Unfortunately, many companies have fallen victim to malicious cyberattacks at the hands of their IT staff. If the IT employee is motivated and proficient enough, they can certainly open back doors to business systems. There are many reasons. Perhaps the employee planned to instigate a malicious cyberattack all along. On the other hand, they could be disgruntled by new company policies. Maybe they were laid off and wanted revenge. In any case, this type of threat is real. However, if you work with an IT security services provider, you will have the peace of mind knowing your systems are protected by a reputable company who cannot risk damage to their reputation either.
IT security services during a pandemic
With the onset of COVID-19 throughout the world, the workspace has also changed dramatically in response. Formerly on-site offices, devices, and networks have transitioned to a remote working environment with remote employees. The shift in cyber security is currently focused on protecting work-from-anywhere employees and company data access. The best protection against any cyber attack in this scenario is to set up employee monitoring systems. Moreover, companies should be aware of any potentially disgruntled employees. When employees leave the company, their passwords and network access should get cancelled immediately.
There are a wide variety of ways employees can download and leak information. If the price is right, some employees may do just that. Take a simple USB stick for instance. Any employee can download up to 60GB of data on a memory stick. And, in the remote working environment, many employees naturally copy PC data onto mobile devices to take with them anywhere. In addition, employees do reveal their passwords to third parties they feel they can trust.
But, it’s critical to realize that internal IT security threats abound and to have a plan of action such as partnering with cyber security service providers to keep your company data safe from any potential breach. And, companies should institute software policies around which devices are allowed or not allowed to connect to the corporate network and what types of information employees are allowed to download.

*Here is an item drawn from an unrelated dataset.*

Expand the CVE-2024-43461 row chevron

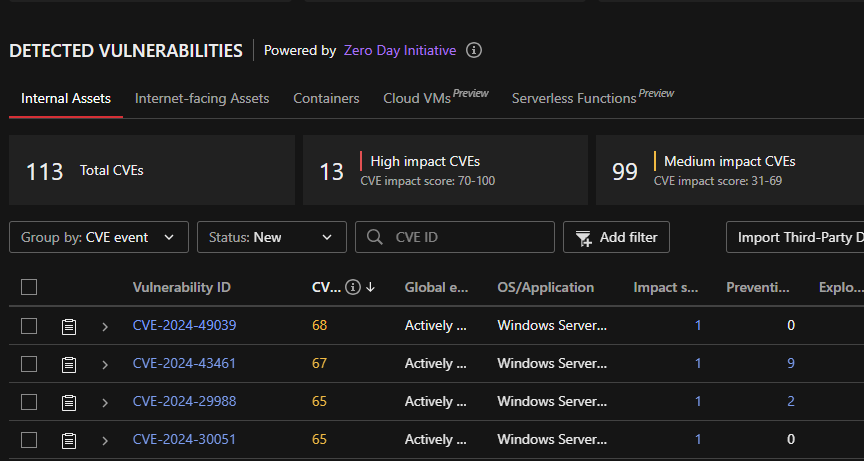tap(104, 364)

To ensure compliance, organizations should educate staff about why these policies are in place. There should be a working relationship with the company, employees, and cyber security providers to reduce internal IT security threats. Some organizations go as far as blocking access to web-based email.
Protect your company from illegal activities
Some employees look great on paper and know how to ace the interviews, but they really have nefarious plans. Unfortunately, companies are responsible for anything employees do on the company systems and while at work. Employees may sell illegal items over the company network, they may also distribute illegal and/or offensive material. Further, they might post offensive topics from the company’s social media accounts. For organizations to relieve responsibility, they have to prove they have taken reasonable steps to prevent the activities listed above.
To protect your company, hire a cyber security services provider to install monitoring software for email and Internet traffic. Then, create an Acceptable Use Policy that designates employees as partially responsible for network security.
Downloading malicious internet content
When the workload is light, but employees are still on the clock, they might spend an hour or more surfing the web for personal use. Yet, they might be on video and file sharing sites and unknowingly download malware. Most malware is introduced, inadvertently, by company employees. Malware can be hidden in a video clip or a game. The best thing to do is to work with your cyber security services provider to ensure your IT systems are all patched and updated. Don’t wait for the next security patch to arrive. Also, work with your IT security services provider to filter, monitor, and block suspicious video and gaming content on company networks.
Prepare a comprehensive response
Time is of the essence, it’s important to prepare and implement thorough cyber security policies now. A cyber security services provider can ensure cyber threats do not get past your defenses and offer on-demand responses. It’s necessary to have a comprehensive response in place. By following these steps, you can be confident you have the right internal IT security system in place.